| Document section |
The structure of the rest of this paper is as follows. Section II provides a summary of the prepared COVID-Xray-5k Dataset. Section III presents the description of the overall proposed framework. Section IV provides the experimental studies and comparison with previous works. And finally the paper is concluded in Section V.

Ii COVID-Xray-5k Dataset

We have used the X-ray images from two datasets, to create the COVID-Xray-5k dataset. The COVID-Xray-5k dataset contains 2,031 training images, and 3,040 test images.

One of the used datasets is the recently published Covid-Chestxray-Dataset, which contains a set of images from publications on COVID-19 topics, collected by Joseph Paul Cohen [9, 10]. This dataset contains a mix of chest X-ray and CT images. As of March, 23, 2020, it contained 23 CT images (22 COVID-19, and 1 Non-Covid), and 126 X-ray images (102 COVID-19, and 24 Non-COVID images). It is mentioned that this dataset is continuously updated. It also contains some meta-data about each patients, such as sex and age. Our COVID-19 images are all coming from this dataset. The provided 102 COVID-19 images were examined by our board-certified radiologist which led to elimination of all lateral images and some less-reliable anterior-posterior images, yielding 71 X-ray images with COVID-19. Therefore, we have chosen 40 COVID-19 images to include in the test set (to meet some maximum confidence interval value), and 31 COVID-19 images for the training set. Data augmentation is applied to the training set to increase the number of COVID-19 samples to 496 (by a combination of flipping, rotation, small distortion, and over-sampling). We made sure all images for each patient go only to one of the training or test sets. It is worth mentioning that our radiologist marked some of the likely regions, which can have some sign of Covid-19 too.

| Parts of the exercise |
a. Rewrite the COVID-Xray-5k passage from "We have used" to "3,040 test images.", replacing "test images" with "testing images".
b. Please continue the COVID-Xray-5k passage, starting after its final sentence.

| Given information |
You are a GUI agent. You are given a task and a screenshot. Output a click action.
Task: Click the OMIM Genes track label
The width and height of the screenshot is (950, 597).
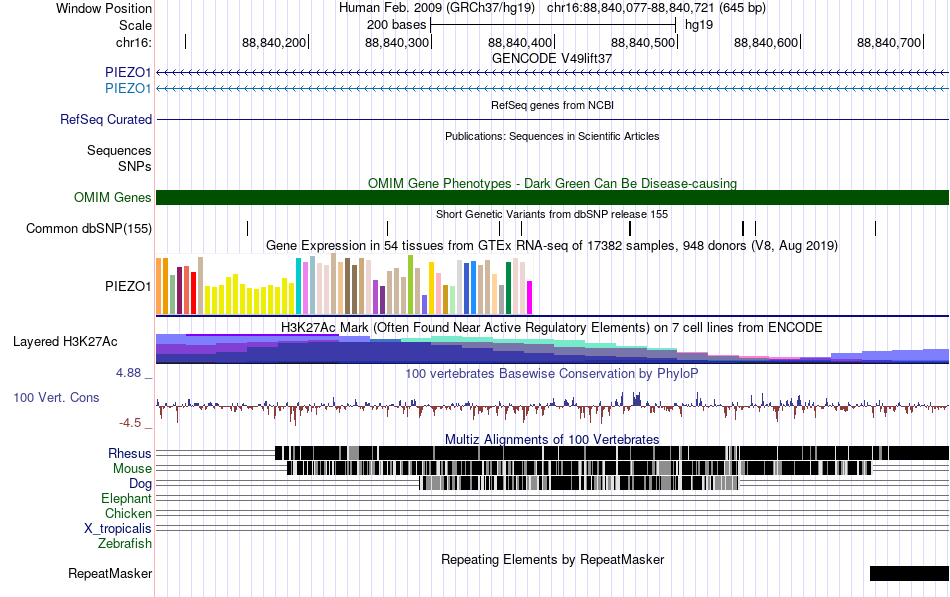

| Responses for each task |
a.
We have used the X-ray images from two datasets, to create the COVID-Xray-5k dataset. The COVID-Xray-5k dataset contains 2,031 training images, and 3,040 testing images.

b.
Since the number of Non-Covid images was very small in the [9] dataset, additional images were employed from the ChexPert dataset [11], a large public dataset for chest radiograph interpretation consisting of 224,316 chest radiographs of 65,240 patients, labeled for the presence of 14 sub-categories (no-finding, Edema, Pneumonia, etc.). For the non-COVID samples in the training set, we only used images belonging to a single sub-category, composed of 700 images form no-finding class and 100 images from each remaining 13 sub-classes, resulting in 2,000 non-COVID images. As for the Non-COVID samples in the test dataset, we selected 1,700 images from no-finding category and around 100 images from each remaining 13 sub-classes in distinct sub-folders, resulting into 3000 images in total. The exact number of images of each class for both training and testing is given in Table I.

Split COVID-19 Non-COVID
Training Set 31 (496 after augmentation) 2000
Test Set 40 3000
TABLE I: Number of images per category in COVID-Xray-5k dataset.

Figure 2 shows 16 sample images from COVID-Xray-5k dataset, including 4 COVID-19 images (the first row), 4 normal images from ChexPert (the second row), and 8 images with one of the 13 diseases in ChexPert (third and fourth rows).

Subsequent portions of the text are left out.